- _Problem_: Search the records below for the string "News", and report each line that contains it.

- _Stored data_:
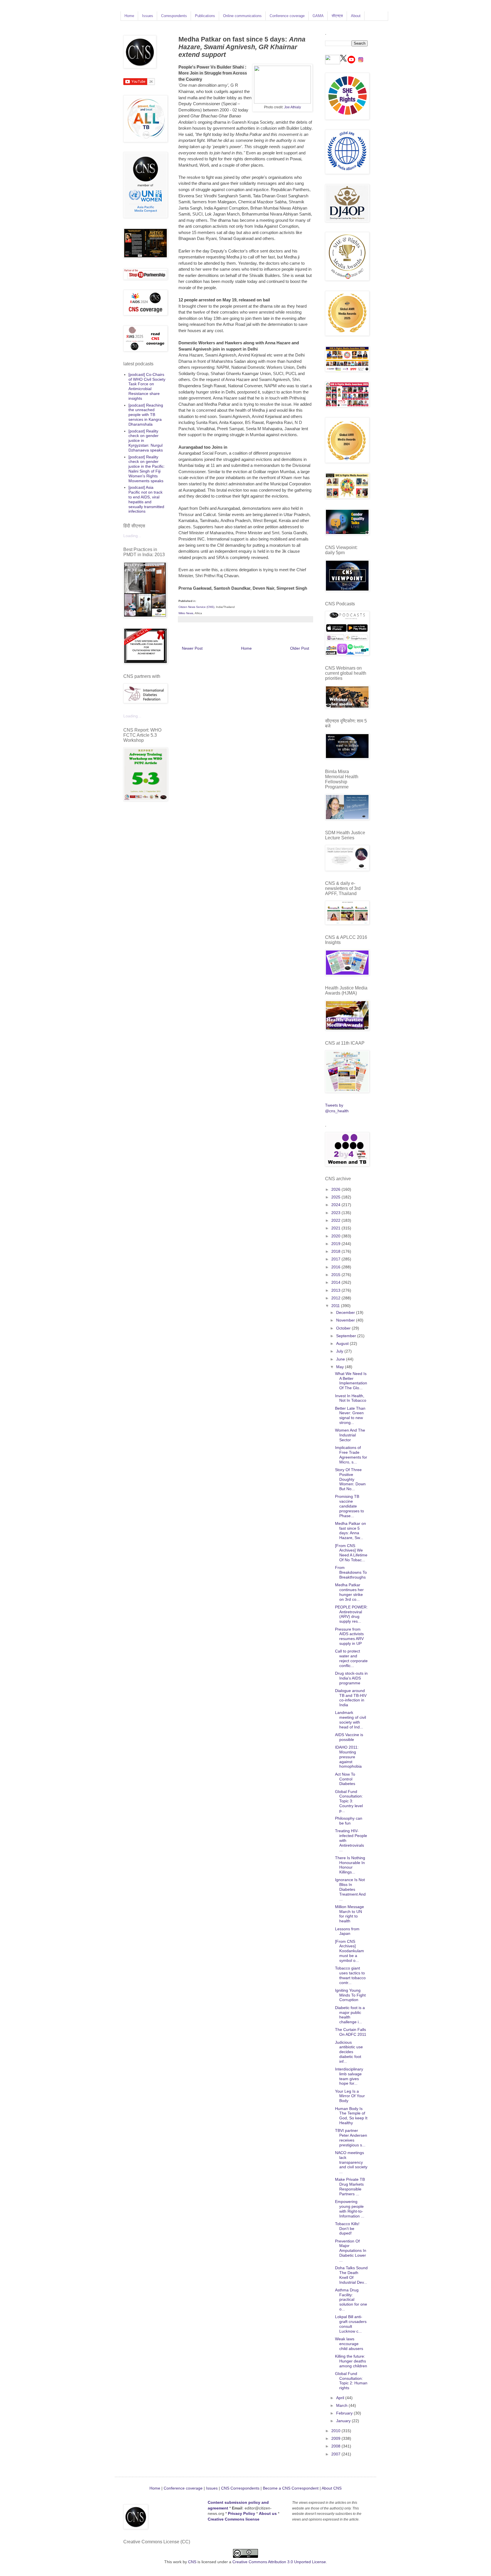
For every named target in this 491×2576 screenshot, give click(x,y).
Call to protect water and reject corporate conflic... (351, 1658)
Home (129, 16)
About (356, 16)
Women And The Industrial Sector (350, 1435)
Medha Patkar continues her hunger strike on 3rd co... (349, 1592)
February (345, 2413)
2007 (336, 2454)
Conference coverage (287, 16)
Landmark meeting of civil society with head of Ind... (350, 1719)
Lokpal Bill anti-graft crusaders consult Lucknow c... (351, 2323)
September (346, 1335)
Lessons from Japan (347, 1931)
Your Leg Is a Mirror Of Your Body (350, 2096)
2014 (336, 1282)
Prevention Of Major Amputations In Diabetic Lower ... (350, 2250)
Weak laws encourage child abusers (349, 2344)
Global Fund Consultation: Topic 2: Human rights (351, 2380)
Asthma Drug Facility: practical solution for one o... (351, 2299)
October (344, 1328)
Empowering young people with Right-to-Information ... (349, 2208)
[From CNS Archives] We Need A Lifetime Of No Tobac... (351, 1552)
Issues (147, 16)
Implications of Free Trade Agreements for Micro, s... (351, 1454)
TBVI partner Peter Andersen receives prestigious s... (351, 2137)
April (340, 2397)
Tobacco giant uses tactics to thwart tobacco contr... (350, 1975)
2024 (336, 1204)
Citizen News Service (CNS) (196, 606)
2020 (336, 1236)
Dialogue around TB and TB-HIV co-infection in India (351, 1697)
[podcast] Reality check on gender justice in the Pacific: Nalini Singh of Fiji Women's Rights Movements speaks (146, 469)
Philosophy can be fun (348, 1820)
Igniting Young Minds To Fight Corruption (350, 1995)
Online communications (242, 16)
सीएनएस (337, 16)
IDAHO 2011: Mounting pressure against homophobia (348, 1757)
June (341, 1359)
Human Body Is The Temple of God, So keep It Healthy (351, 2115)
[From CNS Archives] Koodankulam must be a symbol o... (349, 1951)
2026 (336, 1189)
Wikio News (185, 613)
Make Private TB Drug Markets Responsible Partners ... (350, 2186)
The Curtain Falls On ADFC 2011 (350, 2032)
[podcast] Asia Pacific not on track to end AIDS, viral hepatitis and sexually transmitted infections (146, 499)
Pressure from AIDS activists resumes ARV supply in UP (349, 1636)
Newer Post (192, 648)
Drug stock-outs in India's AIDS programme (351, 1678)
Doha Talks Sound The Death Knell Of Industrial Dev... (351, 2275)
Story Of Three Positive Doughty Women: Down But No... (350, 1479)
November (346, 1320)
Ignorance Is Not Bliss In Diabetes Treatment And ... (350, 1889)
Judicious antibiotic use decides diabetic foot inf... (349, 2052)
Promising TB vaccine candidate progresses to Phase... (349, 1506)
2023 (336, 1212)
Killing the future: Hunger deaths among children (351, 2361)
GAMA (318, 16)
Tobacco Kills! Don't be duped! (347, 2228)
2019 (336, 1243)
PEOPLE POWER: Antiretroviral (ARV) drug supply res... (351, 1614)
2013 (336, 1290)
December (346, 1312)
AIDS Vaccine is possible (349, 1737)
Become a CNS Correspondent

- _Exercise answer_:
Citizen News Service (CNS) (196, 606)
Wikio News (185, 613)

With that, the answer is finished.